Immobilisation of urease onto plain and six-carbon spacer-arm (i.e. 1,6-diaminohexane) attached poly(hydroxyethyl methacrylate-co-glycidyl methacrylate) [poly (HEMA-GMA)] films was studied. The epoxy groups containing poly(HEMA-GMA-1-3) films were prepared by UV-initiated photopolymerisation of 2-hydroxyethyl methacrylate (HEMA) and glycidyl methacrylate (GMA). The spacer arm (i.e. 1,6-diaminohexane) was attached through the epoxy groups of the films. Urease was then covalently immobilised either on the plain or on the spacer-arm-attached poly(HEMA-GMA-2) films using Glutaric dialdehyde as a coupling agent. Incorporation of the spacer-arm resulted in an increase in the apparent activity of the immobilised urease with respect to the enzyme immobilised on the plain films. The urease immobilisation capacity of the films was increased as the GMA ratio increased in the film structure. The activity yield of the immobilised urease on the spacer-arm-attached poly(HEMA-GMA-2) films was 53%, and 36% for the enzyme immobilised on the plain poly(HEMA-GMA-2) films.
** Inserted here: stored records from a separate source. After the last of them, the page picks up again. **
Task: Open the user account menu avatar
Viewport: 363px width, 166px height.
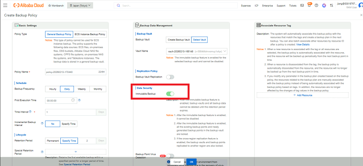Action: 359,6
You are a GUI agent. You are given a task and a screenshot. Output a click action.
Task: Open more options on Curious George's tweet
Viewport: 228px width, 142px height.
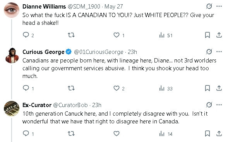pyautogui.click(x=219, y=52)
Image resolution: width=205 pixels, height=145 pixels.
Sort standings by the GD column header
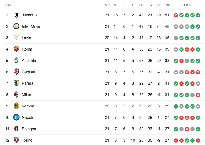(159, 5)
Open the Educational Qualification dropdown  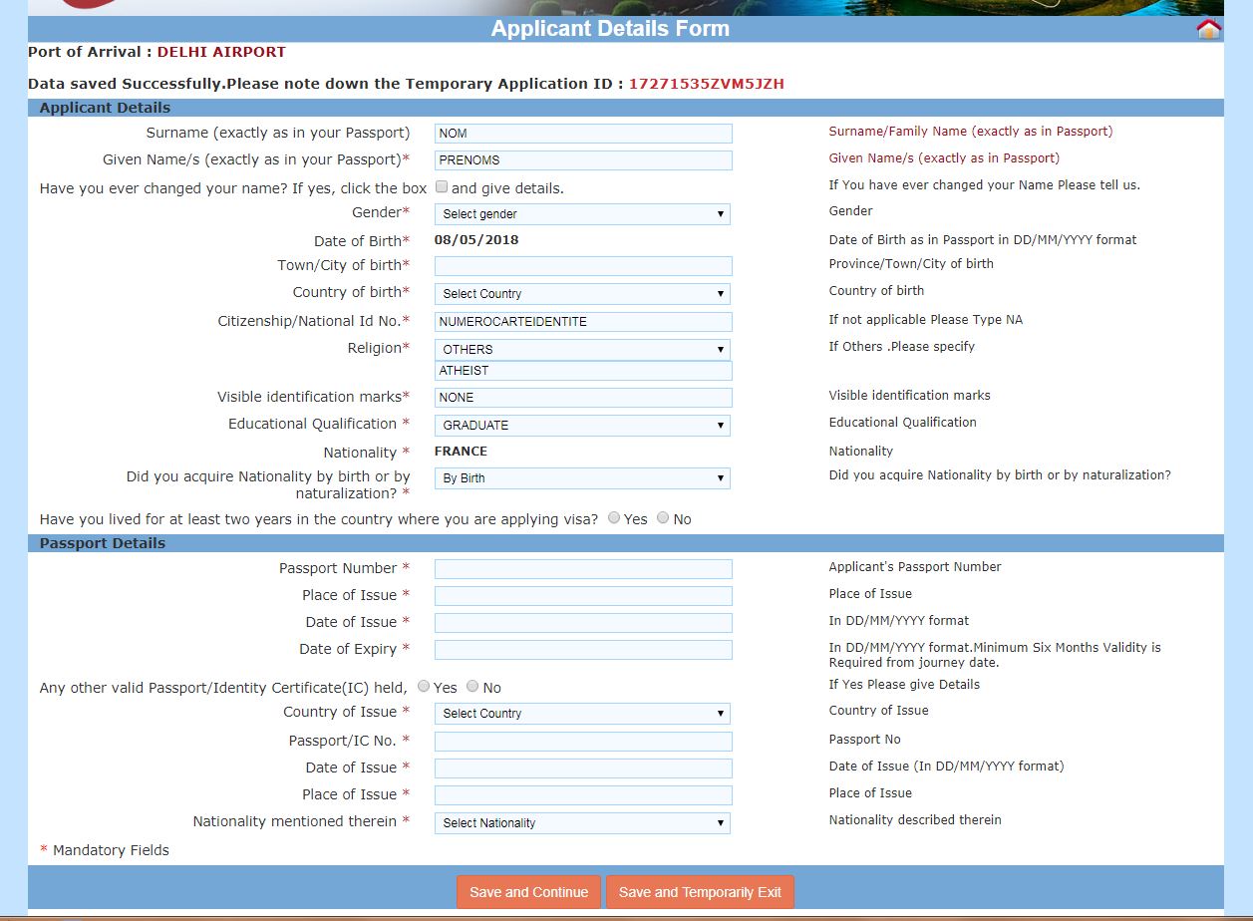coord(582,425)
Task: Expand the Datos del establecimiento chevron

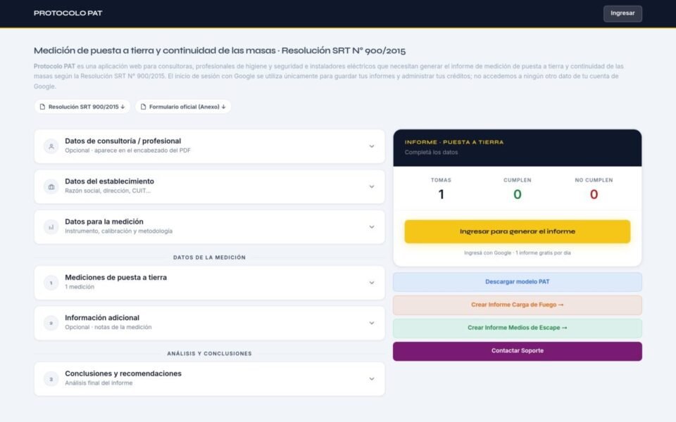Action: point(372,186)
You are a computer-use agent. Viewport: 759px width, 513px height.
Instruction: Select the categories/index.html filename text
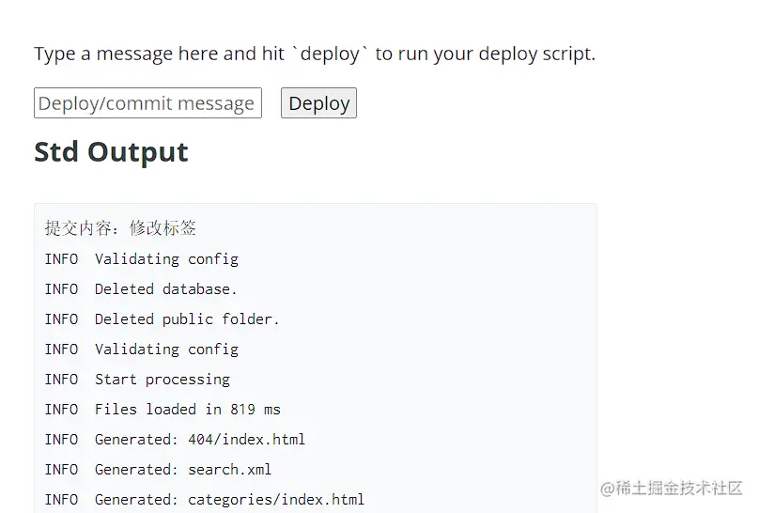click(x=276, y=500)

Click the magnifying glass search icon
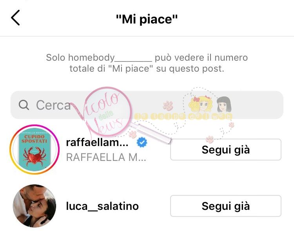pyautogui.click(x=24, y=105)
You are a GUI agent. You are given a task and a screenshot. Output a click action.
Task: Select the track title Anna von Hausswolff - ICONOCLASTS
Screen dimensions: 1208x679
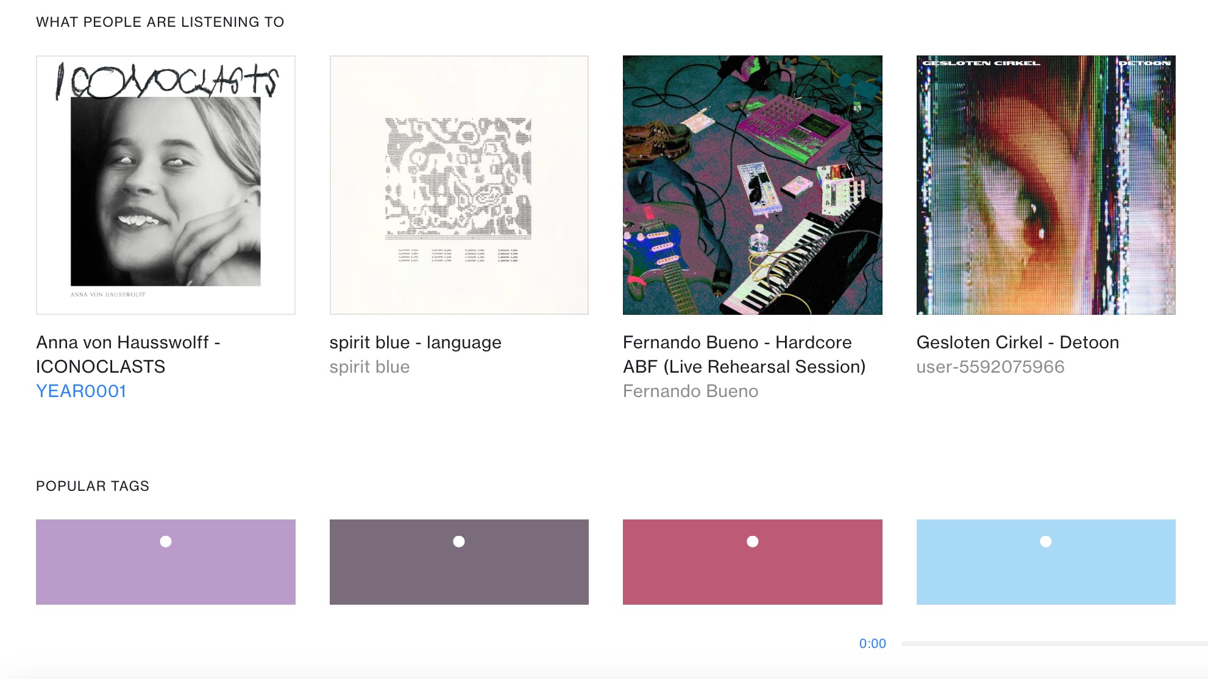coord(129,354)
Both immobilised urease preparations have resistance to temperature inactivation when compared to that of the free form. The temperature profiles were broader for both immobilised preparations than that of the free enzyme. Kinetic parameters were determined for immobilised urease preparations as well as for the free enzyme. The values of the Michaelis constants K(m) for all the immobilised urease preparations were significantly larger, indicating decreased affinity by the enzyme for its substrate, whereas V(max) values were smaller for both immobilised urease preparations. In an 80-h continuous operation with spacer-arm-attached poly(HEMA-GMA-2) films at 35 degreesC, only 7% of immobilised urease activity was lost. The operational inactivation rate constant (k(opi)) of the immobilised urease was 1.51 x 10(-5) min(-1). (C) 2003 Elsevier B.V. All rights reserved.